Oude Testament

Nieuwe Testament

Genesis 18:8-20 NBG-vertaling 1951 (NBG51)

8. Ook nam hij boter en melk en het kalf, dat hij bereid had, en zette het hun voor; en hij stond onder de boom bij hen, terwijl zij aten.

9. Toen zeiden zij tot hem: Waar is uw vrouw Sara? En hij zeide: Daar, in de tent.

10. En Hij zeide: Voorzeker zal Ik over een jaar tot u wederkeren, en dan zal uw vrouw Sara een zoon hebben. En Sara luisterde bij de ingang der tent, die zich achter Hem bevond.

11. Abraham nu en Sara waren oud en hoogbejaard; het ging Sara niet meer naar de wijze der vrouwen.

12. Dus lachte Sara in zichzelf, denkende: Zal ik wellust hebben, nadat ik vervallen ben, terwijl mijn heer oud is?

13. Toen zeide de Here tot Abraham: Waarom lacht Sara daar en zegt: Zal ik werkelijk baren, terwijl ik oud geworden ben?

14. Zou voor de Here iets te wonderlijk zijn?

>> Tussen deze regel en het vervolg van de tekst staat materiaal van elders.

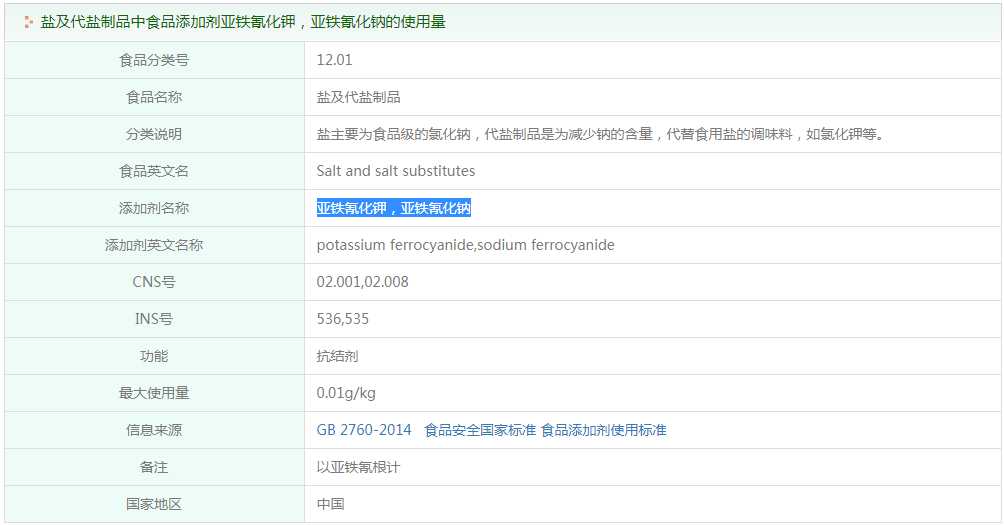Click the function value 抗结剂
Viewport: 1004px width, 525px height.
click(x=337, y=356)
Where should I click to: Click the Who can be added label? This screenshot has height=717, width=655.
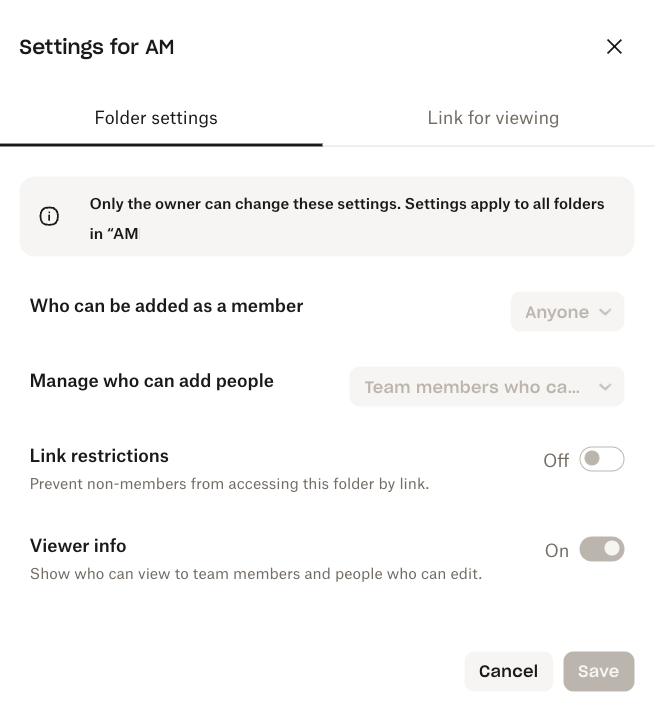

Te bestemder tijd, over een jaar, zal Ik tot u wederkeren, en Sara zal een zoon hebben.

15. Toen loochende Sara het: Ik heb niet gelachen, want zij was bevreesd; doch Hij zeide: Neen, gij hebt wèl gelachen.

16. Toen vertrokken die mannen vandaar en zagen in de richting van Sodom; en Abraham ging met hen mede om hen uitgeleide te doen.

17. En de Here dacht: Zou Ik voor Abraham verbergen wat Ik ga doen?

18. Abraham immers zal voorzeker tot een groot en machtig volk worden en met hem zullen alle volken der aarde gezegend worden;

19. want Ik heb hem gekend, opdat hij gebieden zou, dat zijn zonen en zijn huis na hem de weg des Heren zouden bewaren door gerechtigheid en recht te doen, opdat de Here aan Abraham vervulle wat Hij over hem gesproken heeft.

20. Daarop zeide de Here: Het geroep over Sodom en Gomorra is voorwaar groot, en haar zonde is voorwaar zeer zwaar.